Issues to consider: Ordinal variable with unequal intervals so trend test on the original classification provides information about the direction but ignores the unequal spacing in the last two categories.


## Logistic Regression model
x - Duration of Arterial Hypertension.

```{r echo=FALSE, message=FALSE, warning=FALSE, paged.print=FALSE}
x=c(0,1,2,3,4,5,8,10)
yes=c(120,21,10,12,4,20,37,104)
no=c(401,72,47,42,15,48,120,307)
plotdata <- data.frame(x,yes, no)

model.logit <- glm(cbind(yes, no) ~ x, family = binomial("logit"))
infologit <- summary(model.logit)
model.linear <- glm(cbind(yes, no) ~ x, family = binomial("identity"))
infolinear <- summary(model.linear)
model.probit <- glm(cbind(yes, no) ~ x, family = binomial("probit")) 
infoprobit <- summary(model.probit)
model.cloglog <- glm(cbind(yes, no) ~ x, family = binomial("cloglog"))
infocloglog <- summary(model.cloglog)

y_logit <- predict(model.logit, list(xval = plotdata$x), type="response")
y_linear <- predict(model.linear, list(xval = plotdata$x), type="response")
y_probit <- predict(model.probit, list(xval = plotdata$x), type="response")
y_cloglog <- predict(model.cloglog, list(xval = plotdata$x), type="response")

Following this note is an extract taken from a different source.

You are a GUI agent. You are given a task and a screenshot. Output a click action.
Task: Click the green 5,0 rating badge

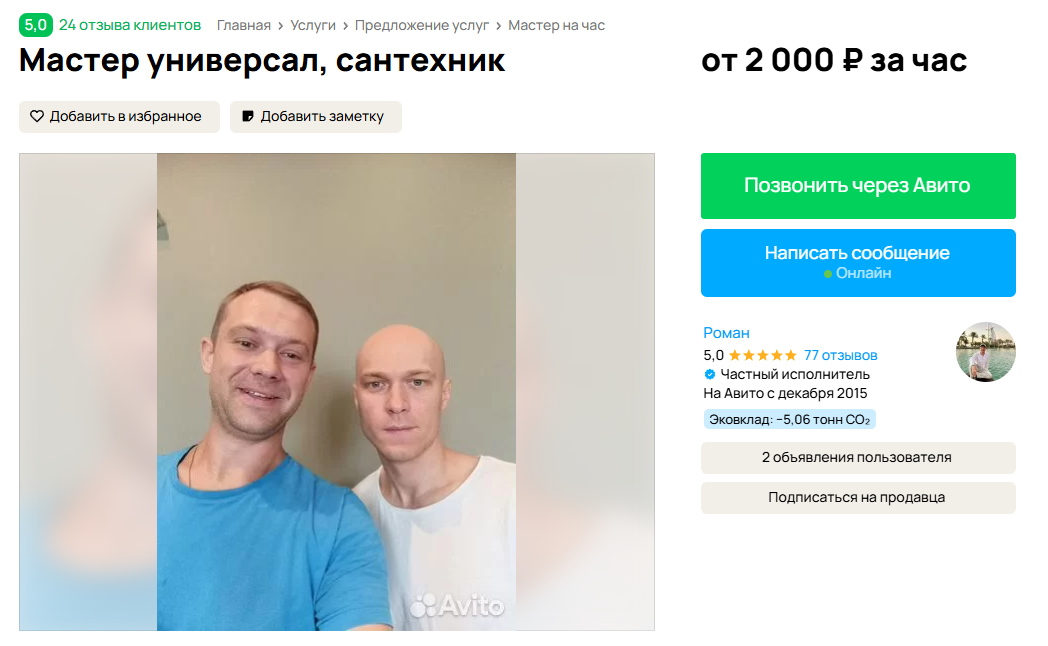(x=35, y=25)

kable(infologit$coef, caption="Parameter Estimates for Logit link")
kable(infolinear$coef, caption="Parameter Estiamtes for Identity link")
#kable(modelinfo.cloglog$coef, caption="Parameter Estiamtes for cloglog link")
```

## Goodness of fit tests for the fitted models

For the logit  model:
```{r echo=FALSE, message=FALSE, warning=FALSE, paged.print=FALSE}
G.sq=deviance(model.logit)
df.fit <- model.logit$df.residual
p.val=1-pchisq(G.sq,df.fit)
```
* $G^2$ = `r I(G.sq)`
* df = `r I(df.fit)`
* p-value = `r I(p.val)`

For the linear model:
```{r echo=FALSE, message=FALSE, warning=FALSE, paged.print=FALSE}
G.sq=deviance(model.linear)
df.fit <- model.linear$df.residual
p.val=1-pchisq(G.sq,df.fit)
```
* $G^2$ = `r I(G.sq)`
* df = `r I(df.fit)`
* p-value = `r I(p.val)`

## 
Predicted probabilities for the fitted models and the observed data.
```{r echo=FALSE, message=FALSE, warning=FALSE, paged.print=FALSE}
plot(plotdata$x, plotdata$yes/(plotdata$yes +plotdata$no),
     xlab="Duration of arterial hypertension", 
     ylab="Probability of CHF", 
     type = "p", pch=21, bg="black")
points(plotdata$x, y_logit, pch=21, bg="blue")
lines(plotdata$x, y_linear , col=2)
#points(plotdata$x, y_probit , col=5)
#points(plotdata$x, y_cloglog , col=5)
legend("bottomright", legend=c("Logistic - Blue dots", "Linear - Red line","Observed data - Black dots"))
```


## Sub-analsis
We tested the Linear model for the subset: Duration of arterial hypertension $\in[1 - 5]$
 
```{r echo=FALSE, message=FALSE, warning=FALSE, paged.print=FALSE}
data.work.sub <- data.work.2 %>% 
  filter(DLIT_AG_N %in% c(1,2,3,4,5))
model <- glm(ZSN~DLIT_AG_N, data = data.work.sub, family = binomial("identity"))
model.info <- summary(model)
G.sq=deviance(model)
df.fit <- model$df.residual
p.val.sub=round((1-pchisq(G.sq,df.fit)),3)
kable(model.info$coef, caption="Parameter Estiamtes for subset analysis")
```

## 
Predicted probabilities
```{r echo=FALSE, message=FALSE, warning=FALSE, fig.height=4, paged.print=FALSE}
newdata <- data.frame(DLIT_AG_N=seq(min(data.work.sub$DLIT_AG_N), max(data.work.sub$DLIT_AG_N),len=23))
newdata$ZSN <- predict(model, newdata=newdata, type="response")
plot(ZSN~DLIT_AG_N, data=data.work.sub, col="black",
     main = "Plot A",
     ylab = "Predicted probability of CHF", 
     xlab = "Duration of arterial hypertension")
lines(ZSN~DLIT_AG_N, newdata, col="Blue", lwd=2)
```
The p-value for the goodness of fit went down sharply (`r I(p.val.sub)`) but still didn't reach significance level to reject the null of no-fit. 


## Conclusions

* There is no significant association between CHF and the duration of arterial hypertension.
* By itself, duration of arterial hypertension is not predictive of CHF.